CORE-8619 crash_tracker: print recorded crash reports #24883

pgellert · 2025-01-22T11:15:55Z

Note: this PR stacks on #24854. Please only review the last 4 commits because the first 6 are going to be rebased away once the base PR merges.

The PR implements reading recorded crash reports and extending the crash loop limit reached log message with a description of the recorded crashes.

To limit the length of the output, up to the 5 earliest and 5 latest recorded crashes are printed only. A unit test is added to test this logic and the output format.

A ducktape test is added to verify that information about recorded startup exceptions is correctly printed to the logs when the crash loop limit is reached. Through this we test that both:

Startup crash information is correctly recorded
The recorded crash information is correctly printed

Fixes: https://redpandadata.atlassian.net/browse/CORE-8619

Backports Required

Release Notes

none

Defines it under `${datadir}/crash_reports` to store crash reports. It needs to be special-cased in the `compute_storage.py` script to ensure it isn't mistaken for a log file directory.

Define a custom exception for `crash_loop_limit_reached` to allow pattern matching for it in a follow up commit. We specifically do not want to record `crash_loop_limit_reached` errors as crashes because they are generally not informative crashes. Recording them as real crashes would build up garbage on disk, which would lead to real crash logs expiring on disk earlier.

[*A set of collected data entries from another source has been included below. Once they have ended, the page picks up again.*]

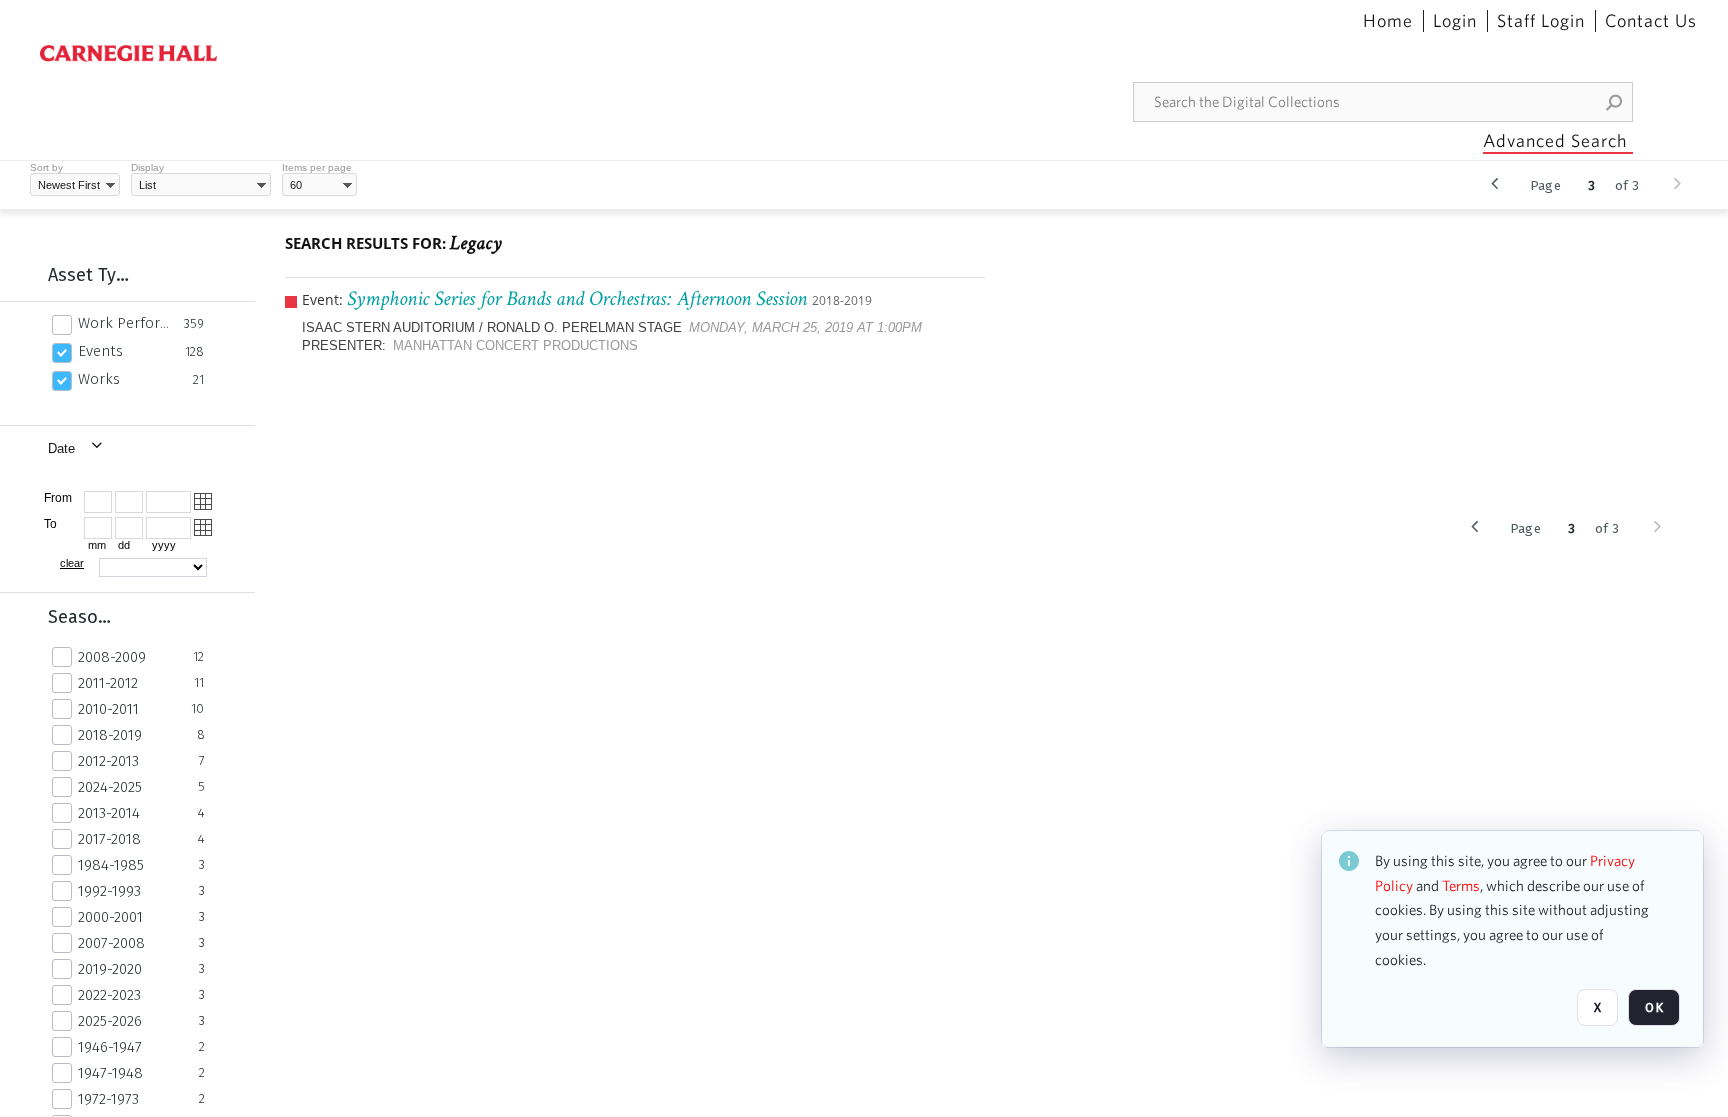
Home (1388, 21)
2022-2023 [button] (109, 995)
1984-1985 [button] (111, 865)
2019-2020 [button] (110, 969)
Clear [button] (72, 563)
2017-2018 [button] (109, 839)
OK (1654, 1007)
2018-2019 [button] (110, 735)
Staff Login (1541, 21)
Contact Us (1651, 21)
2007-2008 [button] (111, 943)
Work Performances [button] (125, 323)
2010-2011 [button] (108, 709)
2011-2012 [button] (108, 683)
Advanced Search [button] (1555, 140)
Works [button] (99, 379)
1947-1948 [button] (110, 1073)
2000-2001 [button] (110, 917)
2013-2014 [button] (109, 813)
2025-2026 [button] (110, 1021)
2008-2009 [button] (112, 657)
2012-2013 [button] (108, 761)
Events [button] (100, 351)
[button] (1615, 102)
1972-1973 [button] (108, 1099)
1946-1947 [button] (110, 1047)
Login (1455, 21)
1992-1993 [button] (109, 891)
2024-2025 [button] (110, 787)
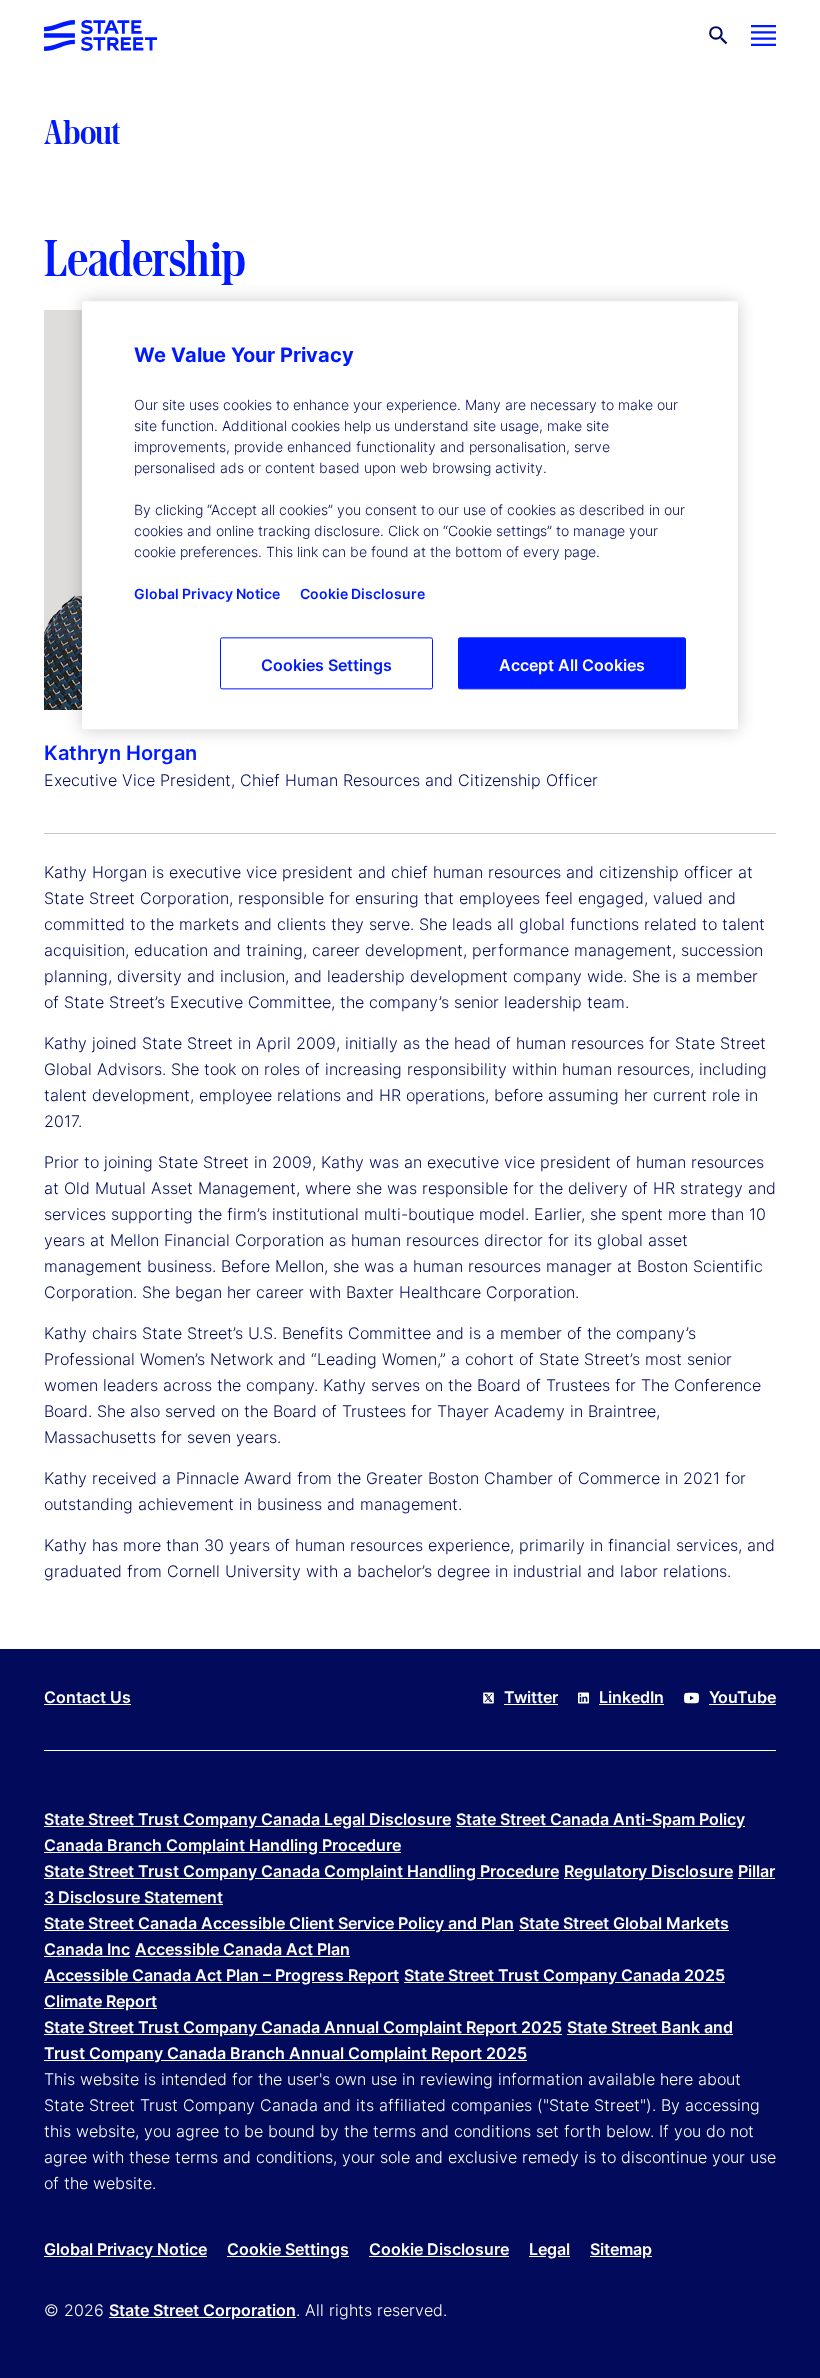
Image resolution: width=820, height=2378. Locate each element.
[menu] (763, 35)
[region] (410, 515)
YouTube (742, 1697)
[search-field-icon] (718, 35)
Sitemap (621, 2249)
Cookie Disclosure (439, 2249)
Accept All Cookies (572, 665)
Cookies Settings (326, 665)
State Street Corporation (202, 2310)
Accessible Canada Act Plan (242, 1949)
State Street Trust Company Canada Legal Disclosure (247, 1819)
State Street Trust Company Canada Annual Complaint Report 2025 (303, 2027)
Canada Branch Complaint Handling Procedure (222, 1845)
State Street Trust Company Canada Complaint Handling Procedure (301, 1871)
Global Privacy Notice (125, 2249)
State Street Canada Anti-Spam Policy (600, 1819)
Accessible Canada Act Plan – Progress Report (221, 1975)
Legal (549, 2249)
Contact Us (87, 1697)
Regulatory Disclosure (648, 1871)
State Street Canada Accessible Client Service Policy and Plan (279, 1923)
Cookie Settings (288, 2249)
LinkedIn (631, 1697)
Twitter (531, 1697)
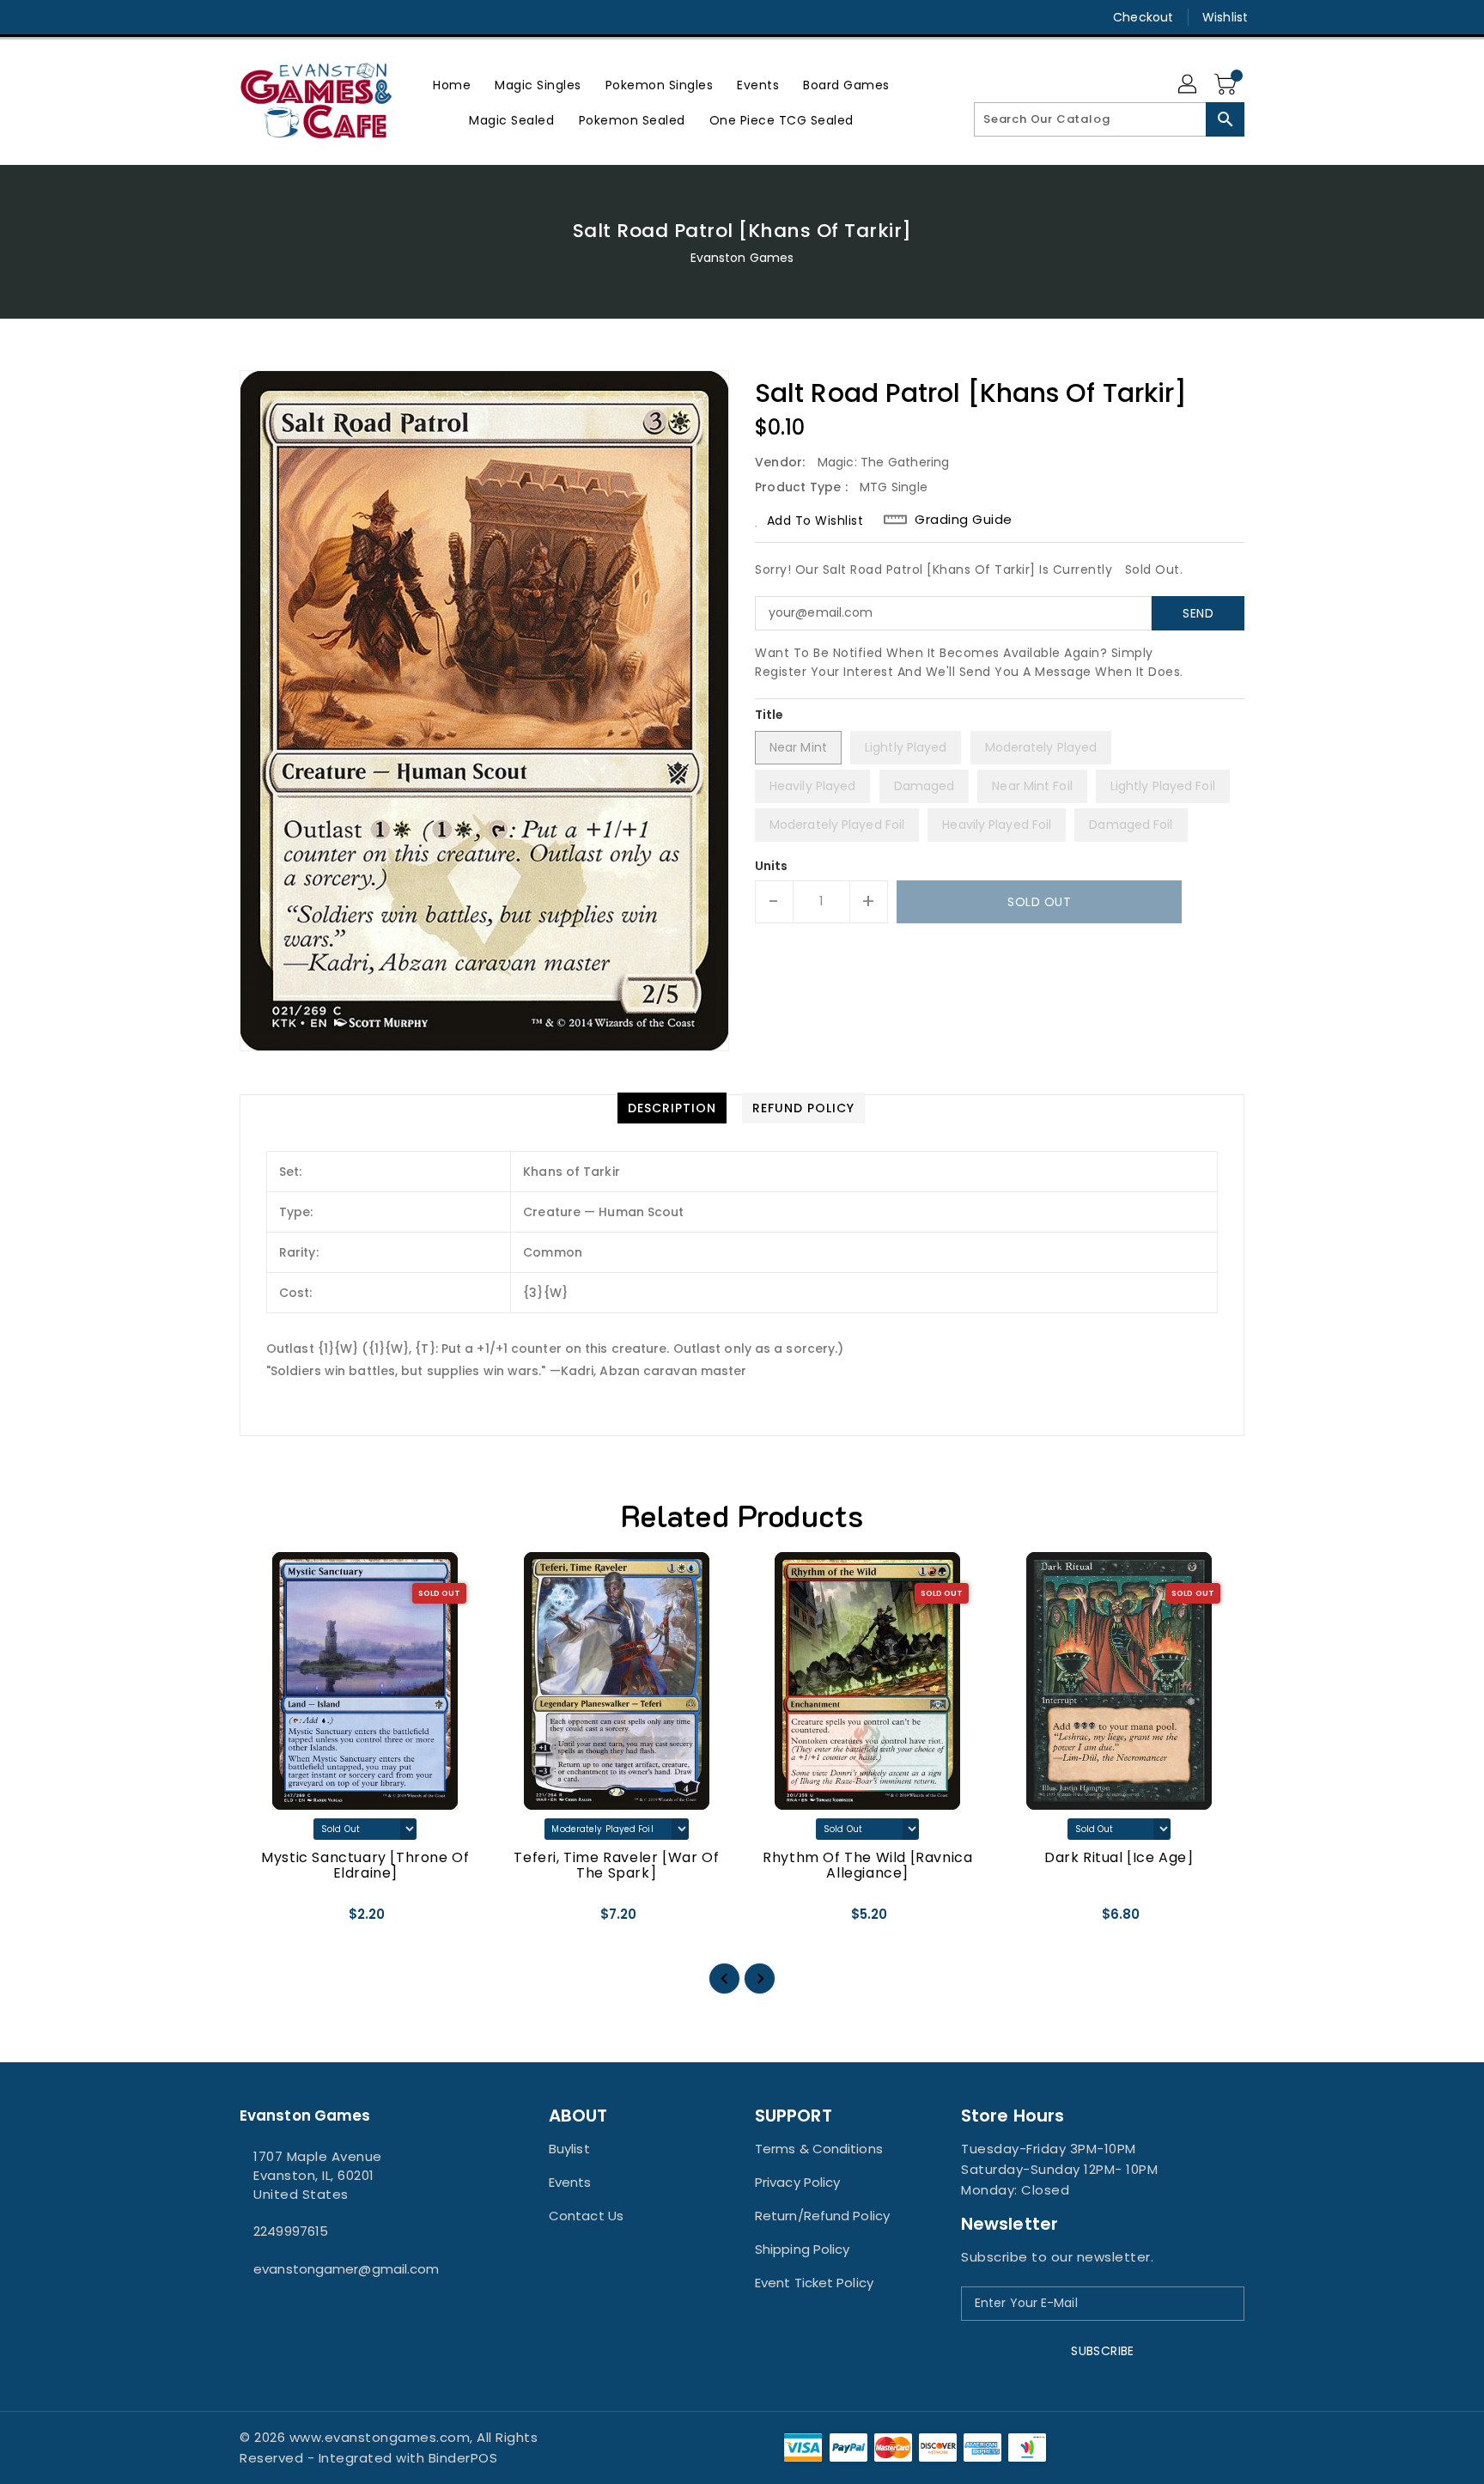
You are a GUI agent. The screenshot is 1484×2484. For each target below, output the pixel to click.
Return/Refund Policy (822, 2216)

Introduces the core stateful writer which is used to write out `crash_description` serde objects to crash report files. It is able to write out the crash reports in an async-signal-safe way by: * using only async signal safe syscalls * pre-allocating all the memory necessary to construct, serialize and write our `crash_description` objects to disk * using only non-allocating methods The `prepared_writer` is hooked up to the `recorder` in a later commit of this PR. Ref: https://man7.org/linux/man-pages/man7/signal-safety.7.html

Implement the logic to choose a unique crash log file name, and hook up the code for preparing the crash recording code and the crash file cleanup code on clean shutdown.

Implement the recording of startup exceptions into crash files.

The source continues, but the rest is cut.